** There might be spoilers. **
First, it is a must-watch movie. Slick and fast-paced throughout and technically excellent. Brilliant for a debut director. To his credit, even though some suspense clears off halfway through the movie, you want to see how it ends.
As far as performances go, Naseeruddin Shah is first rate. Repeating for emphasis. First rate. Unless you identify with the protagonist in such a themed movie, you cannot identify with the ending. And for that, you have to give it to Naseeruddin Shah because right from the time he is that senior citizen filing a complaint in the police station, or he is that stranger you meet daily in the local, you know him, you have seen him. So when he says he is the common man, you can’t help but feel sorry that the director did not trust the veteran to get that message through without even stating it explicitly ! Anupam Kher is fine, although I am not sure why the character would call Naseer a bastard initially and why would he suddenly choose to let Naseer go. Oh and the 2 side characters who decide to turn around, unexpected, unnecessary and lame. And not to forget some loose ends about Naseer in the photograph, his acquaintance with the 4 convicts, if any, but these could be debatable as creative liberties.

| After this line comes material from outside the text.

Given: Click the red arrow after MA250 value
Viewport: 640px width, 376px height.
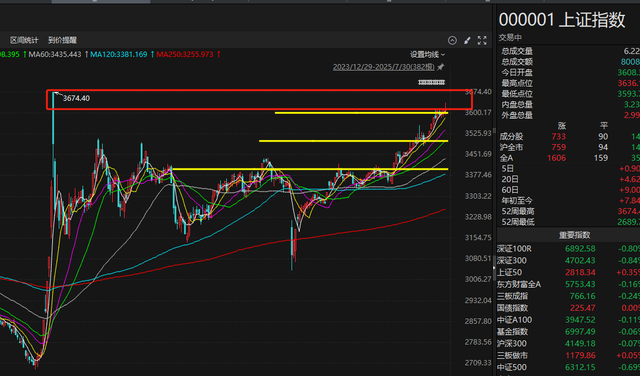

Now for the message, the movie expectedly has struck a chord with the “common man”, as we like to identify ourselves, mostly because the common man in this movie does something that is impossible, and in this context impractical. In that sense, it is like those superhero movies. Although I really appreciated that ‘his’ (since the movie made his religion implicit) side of the story was presented, ‘his’ frustration at being sandwiched by fundamentalists at both ends. High time we realize that ‘he’ exists too, among the others. But the main reason I was disappointed with it at the end is that it is hardly even a plausible solution to a much larger and complex problem. Even though the audience would feel pumped up after the titles scroll, they would probably fear to hang around the crowded areas of the multiplex for too long.
And that is the “common man” we know.